C’est ce qui ressort du discours d’ouverture du sixième Forum des pays exportateurs de gaz naturel, qui se tient sous le slogan « Gaz naturel : tracer l’avenir énergétique » dans la capitale qatarie, Doha, mardi.

Al Thani a déclaré que « le sommet se déroule aujourd’hui dans un contexte de défis imposés par la pandémie de Covid-19 depuis plus de deux ans, laissant son empreinte sur divers aspects de la vie humaine dans le monde ».

L’émir a souligné que « la flexibilité et la coopération internationale sont toujours des facteurs importants pour transformer les défis en opportunités, et pour passer à une nouvelle situation normale qui garantit la poursuite de la croissance et de la prospérité, que chacun cherche à atteindre ».
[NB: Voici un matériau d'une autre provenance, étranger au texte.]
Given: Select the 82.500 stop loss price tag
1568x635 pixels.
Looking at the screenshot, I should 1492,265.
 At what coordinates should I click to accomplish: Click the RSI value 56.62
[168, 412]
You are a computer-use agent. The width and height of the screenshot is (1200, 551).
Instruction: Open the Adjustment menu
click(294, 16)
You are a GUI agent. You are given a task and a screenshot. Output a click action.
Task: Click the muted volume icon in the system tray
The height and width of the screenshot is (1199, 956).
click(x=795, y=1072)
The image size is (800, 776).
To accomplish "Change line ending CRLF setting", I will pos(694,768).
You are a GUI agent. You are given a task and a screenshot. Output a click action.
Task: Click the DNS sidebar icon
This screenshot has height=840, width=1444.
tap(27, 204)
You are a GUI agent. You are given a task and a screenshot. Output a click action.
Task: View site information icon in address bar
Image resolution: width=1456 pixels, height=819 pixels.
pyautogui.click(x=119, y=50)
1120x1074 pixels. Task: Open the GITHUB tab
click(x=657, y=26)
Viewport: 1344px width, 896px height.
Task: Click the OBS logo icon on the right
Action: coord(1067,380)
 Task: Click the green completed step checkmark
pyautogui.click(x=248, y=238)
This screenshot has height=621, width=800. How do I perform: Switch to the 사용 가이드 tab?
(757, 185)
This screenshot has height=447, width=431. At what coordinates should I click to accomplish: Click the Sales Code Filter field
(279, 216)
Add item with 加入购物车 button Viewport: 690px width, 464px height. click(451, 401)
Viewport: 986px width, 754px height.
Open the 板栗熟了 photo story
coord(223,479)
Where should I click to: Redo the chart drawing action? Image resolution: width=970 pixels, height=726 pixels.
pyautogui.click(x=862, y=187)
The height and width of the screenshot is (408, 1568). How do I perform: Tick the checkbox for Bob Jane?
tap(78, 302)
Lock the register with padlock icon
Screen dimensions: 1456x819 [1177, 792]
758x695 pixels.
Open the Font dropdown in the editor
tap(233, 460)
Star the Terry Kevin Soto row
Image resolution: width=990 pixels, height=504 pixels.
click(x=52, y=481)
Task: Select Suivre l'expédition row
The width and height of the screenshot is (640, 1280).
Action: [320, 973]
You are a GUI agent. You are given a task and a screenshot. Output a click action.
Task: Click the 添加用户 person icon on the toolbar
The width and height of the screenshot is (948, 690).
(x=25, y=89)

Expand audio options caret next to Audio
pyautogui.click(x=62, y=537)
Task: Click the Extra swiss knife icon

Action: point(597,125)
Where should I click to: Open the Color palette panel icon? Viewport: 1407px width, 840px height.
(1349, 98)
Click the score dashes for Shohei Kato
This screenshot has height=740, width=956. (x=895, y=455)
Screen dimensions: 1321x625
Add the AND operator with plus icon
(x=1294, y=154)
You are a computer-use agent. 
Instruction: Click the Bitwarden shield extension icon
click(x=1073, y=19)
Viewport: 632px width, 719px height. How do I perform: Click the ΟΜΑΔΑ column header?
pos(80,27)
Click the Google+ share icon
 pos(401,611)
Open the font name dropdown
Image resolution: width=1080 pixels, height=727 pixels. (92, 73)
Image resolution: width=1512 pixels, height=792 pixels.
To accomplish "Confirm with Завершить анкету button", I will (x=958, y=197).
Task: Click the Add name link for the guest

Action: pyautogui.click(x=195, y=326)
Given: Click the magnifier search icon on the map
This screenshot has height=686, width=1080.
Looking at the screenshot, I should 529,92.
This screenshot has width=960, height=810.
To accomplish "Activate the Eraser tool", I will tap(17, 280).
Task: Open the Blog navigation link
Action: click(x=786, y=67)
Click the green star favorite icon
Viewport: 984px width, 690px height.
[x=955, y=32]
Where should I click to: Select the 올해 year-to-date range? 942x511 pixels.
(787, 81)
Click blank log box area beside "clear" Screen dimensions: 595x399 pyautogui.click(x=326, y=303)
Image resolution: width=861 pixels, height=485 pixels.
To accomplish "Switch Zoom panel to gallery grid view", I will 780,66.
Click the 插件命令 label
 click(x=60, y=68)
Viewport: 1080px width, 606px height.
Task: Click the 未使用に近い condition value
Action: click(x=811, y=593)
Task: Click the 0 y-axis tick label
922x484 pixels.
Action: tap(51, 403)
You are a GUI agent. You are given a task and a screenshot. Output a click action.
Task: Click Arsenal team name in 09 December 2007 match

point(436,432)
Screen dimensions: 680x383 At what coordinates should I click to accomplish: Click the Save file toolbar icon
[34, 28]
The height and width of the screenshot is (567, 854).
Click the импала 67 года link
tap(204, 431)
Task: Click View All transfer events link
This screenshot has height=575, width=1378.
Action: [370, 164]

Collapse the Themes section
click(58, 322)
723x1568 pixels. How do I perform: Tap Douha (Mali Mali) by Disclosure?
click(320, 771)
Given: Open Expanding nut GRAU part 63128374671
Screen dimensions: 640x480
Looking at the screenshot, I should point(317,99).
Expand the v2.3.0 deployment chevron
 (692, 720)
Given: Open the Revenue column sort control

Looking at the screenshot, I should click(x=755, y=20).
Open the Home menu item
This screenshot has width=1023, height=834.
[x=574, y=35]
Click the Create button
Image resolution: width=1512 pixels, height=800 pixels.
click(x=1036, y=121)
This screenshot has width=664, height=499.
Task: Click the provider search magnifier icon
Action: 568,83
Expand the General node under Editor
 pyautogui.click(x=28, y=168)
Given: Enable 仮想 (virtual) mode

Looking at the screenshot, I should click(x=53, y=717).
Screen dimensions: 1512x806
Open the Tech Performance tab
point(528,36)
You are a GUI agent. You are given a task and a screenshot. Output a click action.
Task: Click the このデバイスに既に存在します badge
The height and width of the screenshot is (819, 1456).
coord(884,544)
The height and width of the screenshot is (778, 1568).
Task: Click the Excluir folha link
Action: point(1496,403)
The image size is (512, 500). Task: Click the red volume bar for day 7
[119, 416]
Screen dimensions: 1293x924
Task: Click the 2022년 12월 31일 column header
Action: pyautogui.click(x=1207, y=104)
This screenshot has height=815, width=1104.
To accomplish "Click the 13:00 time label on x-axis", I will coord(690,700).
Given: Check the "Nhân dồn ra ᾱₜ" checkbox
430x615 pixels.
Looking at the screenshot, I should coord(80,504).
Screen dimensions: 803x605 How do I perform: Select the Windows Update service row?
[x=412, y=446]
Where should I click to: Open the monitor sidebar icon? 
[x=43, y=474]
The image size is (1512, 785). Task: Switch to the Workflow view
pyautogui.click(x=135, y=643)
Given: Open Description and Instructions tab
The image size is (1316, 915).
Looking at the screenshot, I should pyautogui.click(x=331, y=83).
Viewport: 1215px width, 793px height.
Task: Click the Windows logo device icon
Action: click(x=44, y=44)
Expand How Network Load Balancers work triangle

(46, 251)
Le Forum, qui a commencé au niveau technique depuis la journée du dimanche, fait suite aux réunions et discussions dans le secteur de l’énergie, en particulier, celui du gaz naturel, pour épargner une pénurie à l’Europe, en cas de guerre entre la Russie et l’Ukraine, cette dernière étant soutenue par les États-Unis et les pays de l’Union européenne.

L’émir du Qatar a déclaré que « le dialogue au sein du Forum est l’occasion de mettre en avant le rôle central du gaz naturel dans la transition énergétique, et dans la recherche d’une source d’énergie fiable qui offre le juste équilibre entre la croissance économique et les défis environnementaux ».

« Au cours des deux dernières décennies, le monde a été le théâtre d’un changement majeur dans la carte énergétique, où le gaz naturel a occupé une place centrale et a pu occuper des espaces énergétiques grandissants dans de nombreux pays du monde », a-t-il ajouté.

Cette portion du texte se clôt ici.